Domenica 28 aprile, in Spagna si vota per rinnovare il Parlamento, in seguito alla caduta del governo di Pedro Sánchez. Dopo una lenta campagna elettorale senza troppi colpi di scena, lunedì e martedì si sono tenuti i tanto attesi dibattiti televisivi, nella rete pubblica e in quella privata.
Nell’arena televisiva, in queste due diverse occasioni di dibattito, si sono confrontati i leader dei quattro principali partiti: Pedro Sánchez del Partido Socialista Obrero Español (PSOE), Pablo Iglesias di Unidas Podemos (UP), Pablo Casado del Partido Popular (PP) e Albert Rivera di Ciudadanos (C’s).
Mentre nel primo dibattito i leader sono sembrati piuttosto tesi e pacati – tanto che lo stesso moderatore ha incitato i candidati a interrompersi e a interagire tra di loro – nel secondo dibattito le cose sono andate molto diversamente, con continui faccia a faccia, spesso anche teatrali.
In entrambi i casi, si sono toccati gli stessi temi: economia, questione fiscale, pensioni e mercato del lavoro, disuguaglianze e questione di genere, corruzione e autonomie territoriali. Tra i grandi assenti, i temi legati alla cultura, all’immigrazione, alla politica estera e all’ambiente.
Cosa è stato detto quindi?
Pedro Sanchez (PSOE)
“Io non ho stretto alcun patto con gli indipendentisti, è una bugia, è un falso, falso è falso, no è no, e mai è mai, che sia chiaro fin dall’inizio”. Dai primi minuti del dibattito di lunedì fino agli ultimi del dibattito decisivo, era chiaro che Pedro Sánchez (nella foto in alto) avrebbe dovuto rispondere e difendersi dalle continue critiche provenienti dai suoi avversari, in particolare dalla formazione di destra.

#### ESTRATTO DEI DATI:
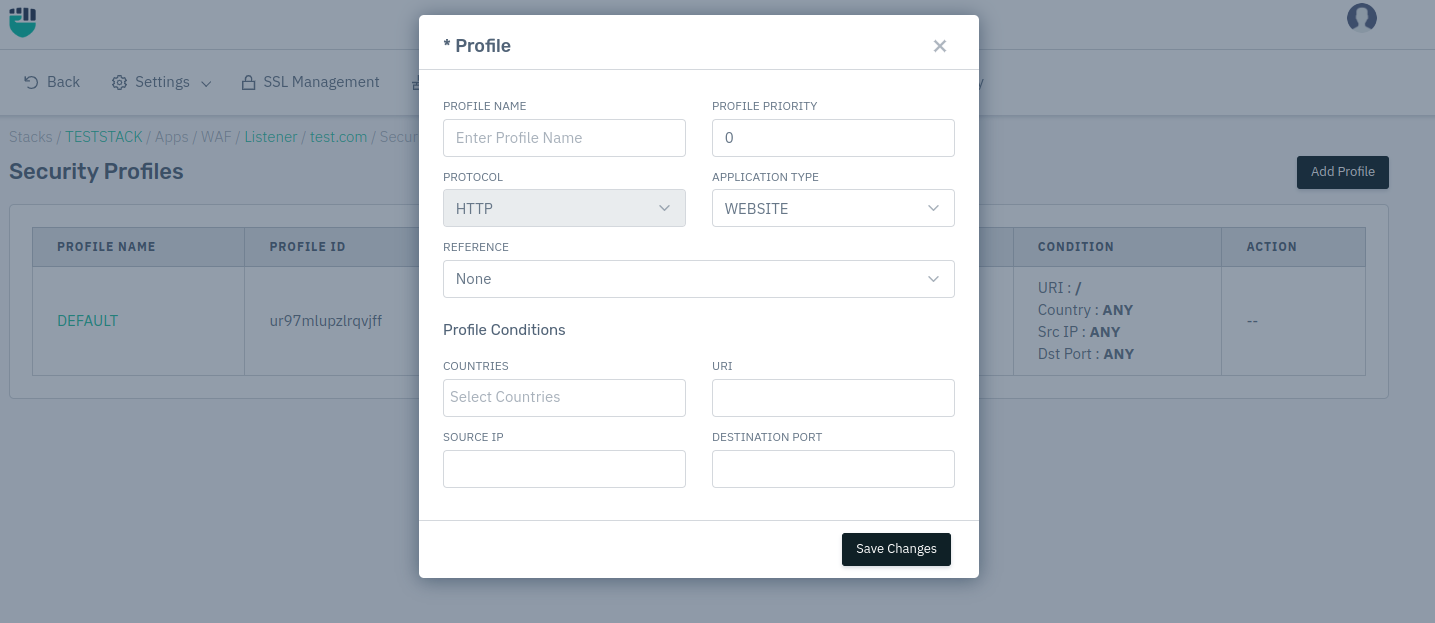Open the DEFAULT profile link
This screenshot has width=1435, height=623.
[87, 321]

#### COSA SI CHIEDE:
[1] Nell'articolo sulle elezioni spagnole, quali temi sono rimasti fuori dai dibattiti televisivi?
[2] Prosegui l'articolo sul voto in Spagna a partire dalla sua ultima frase.
L'elenco riportato sopra non ha alcun ruolo in questo esercizio.

#### RISULTATI DELL'ESERCIZIO:
[1] I temi legati alla cultura, all'immigrazione, alla politica estera e all'ambiente.

[2]
Più volte ha dovuto ribadire che la mozione di censura costruttiva che gli ha permesso di destituire il governo di Mariano Rajoy e di diventare Presidente, non aveva nulla a che fare con la questione catalana, né tantomeno con l’appoggio dei leader dei partiti indipendentisti seduti in parlamento. Alla base della mozione di censura, infatti, c’erano gli innumerevoli casi di corruzione interni al Partido Popular.
In questi dibattiti Pedro Sánchez era il candidato che più di tutti aveva da perdere: primo in tutti i sondaggi, doveva cercare in ogni modo di evitare brutte figure e di attrarre a sé i voti degli indecisi. Ha parlato molto di corruzione, rivolgendosi a Pablo Casado, successore dello storico leader del PP Mariano Rajoy, che ha guidato il partito nel periodo di massima crisi, per gli innumerevoli scandali di corruzione che lo hanno coinvolto.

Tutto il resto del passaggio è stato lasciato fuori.